Following our coverage last year, Brian Gottstein, a spokesman for the attorney general, wrote to explain that the case is viewed as a civil trespassing case between private parties, and Virginia generally doesn’t intervene is such matters.
Gottstein said the court system was the proper place to resolve this issue, and added: “The legal presumption is that unless proved otherwise, waterways and bottomlands are public lands. The commonwealth’s involvement is not needed for the court to determine the ownership of the riverbed in this instance.”
Another big challenge is that the Virginia Supreme Court ruled in Kraft v. Burr in 1996 that land grants by Kings George II in 1750 and George III in 1769 basically gave some landowners the right to post the Jackson River and deny fishing for three miles below Gathright Dam.
With the River’s Edge effort to post another couple of miles of the river, the disturbing prospect looms that much of the best fishing in the Jackson will be off-limits except to those people allowed by riparian property owners. Should these types of prohibitions be applied on other waterways commonly viewed as owned by the commonwealth, it is easy to see the crisis potential.
The legally licensed anglers at the center of this lawsuit believed they were within their rights to fish on property Virginia listed as open to the public in the Department of Game and Inland Fisheries’ published guides and regulations.
This case could eventually make it to the state Supreme Court, and it could prompt legislation in the Virginia General Assembly. The law that declares riverbeds to be state property does exempt riverbeds that were already privately owned. Some landowners who claim riverbed ownership are paying taxes on the land under the water, extending to the middle of the river.
If crown grants that predate public law still hold water, does it mean landowners can place “no fishing” signs as well as legally restrict things such as anchoring or wading? Does the public’s right to the river mean only simple transit through an area? What are the implications for waterfowl hunters?

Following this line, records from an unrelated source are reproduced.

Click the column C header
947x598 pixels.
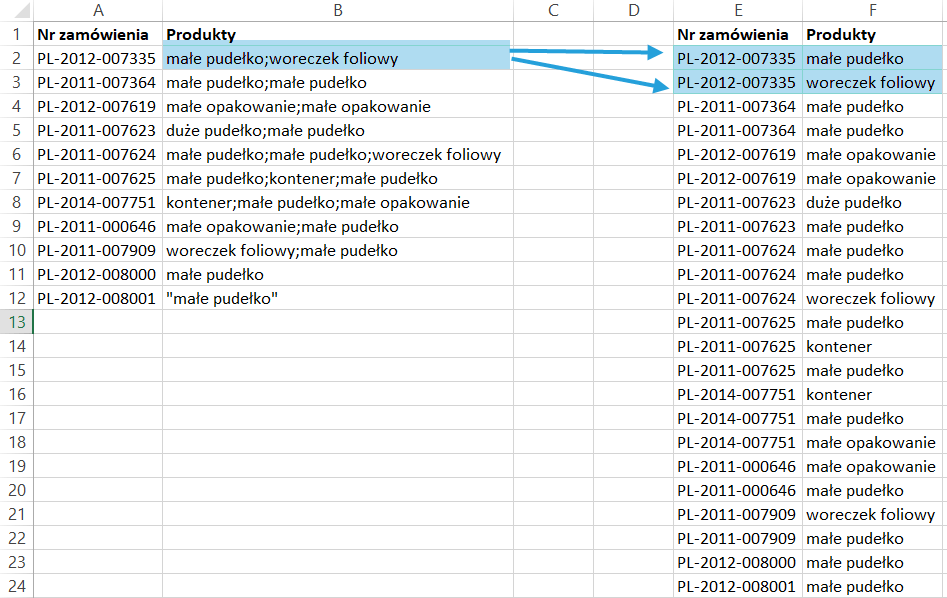coord(553,10)
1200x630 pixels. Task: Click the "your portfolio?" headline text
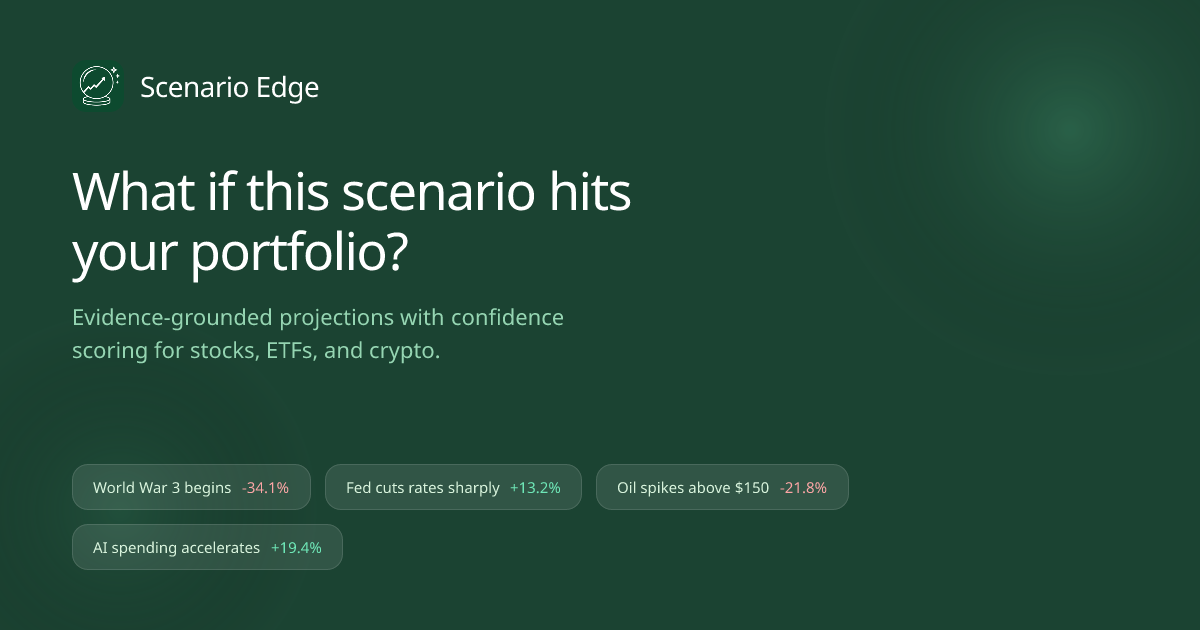(x=240, y=255)

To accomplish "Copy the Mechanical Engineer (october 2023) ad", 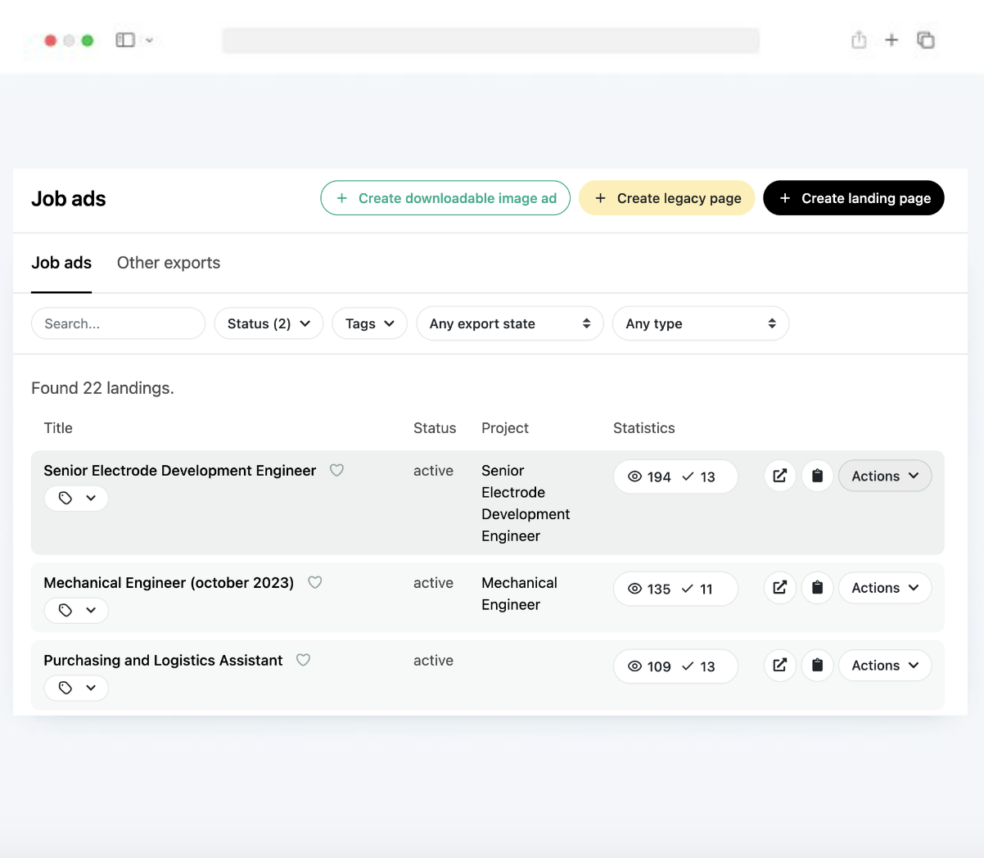I will (817, 588).
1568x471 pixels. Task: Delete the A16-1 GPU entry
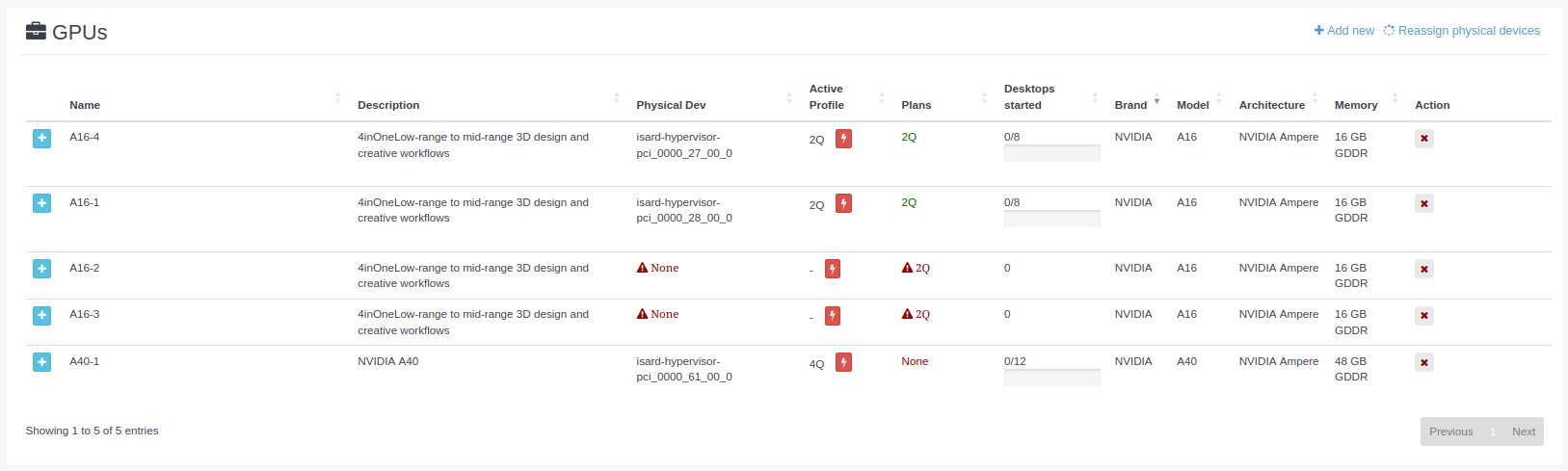(x=1423, y=204)
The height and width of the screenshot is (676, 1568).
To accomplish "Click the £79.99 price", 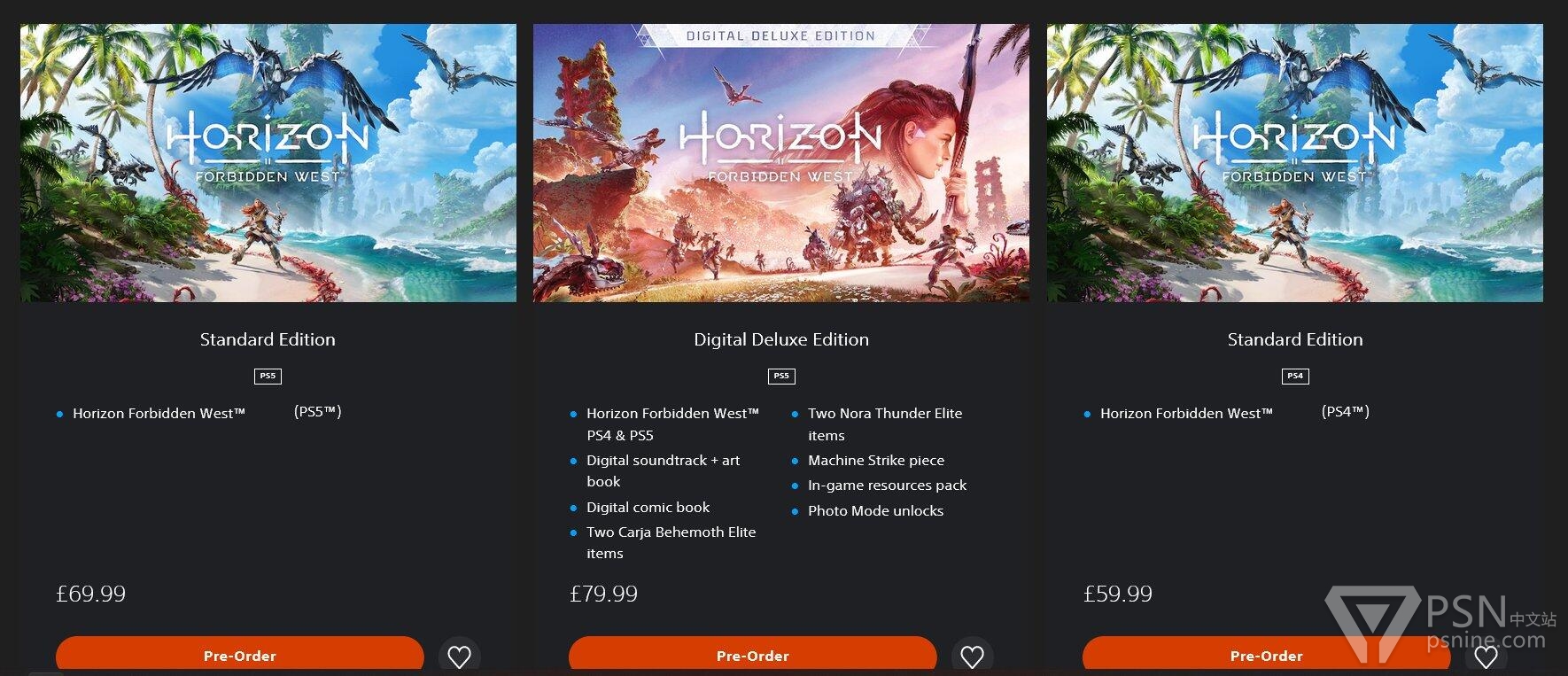I will pyautogui.click(x=603, y=594).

Coggeshall has formed the Virginia Rivers Defense Fund (virginiariversdefensefund .org). Additional history and the recreational anglers’ perspectives on this issue are available on the website.
TRAVELING DUCK BLIND
The Virginia Waterfowlers’ Association has developed a “Traveling Duck Blind” to spark awareness
at educational workshops, outdoors shows and sporting-goods retailers.
It consists of a large duck blind installed on a trailer, and functions as both a billboard and an exhibit. The exhibit is scheduled to be at the Hartwood Festival on Sept. 8 and at the Spotsylvania Gander Mountain store on Sept. 9. For more on the association, see vawfa.org.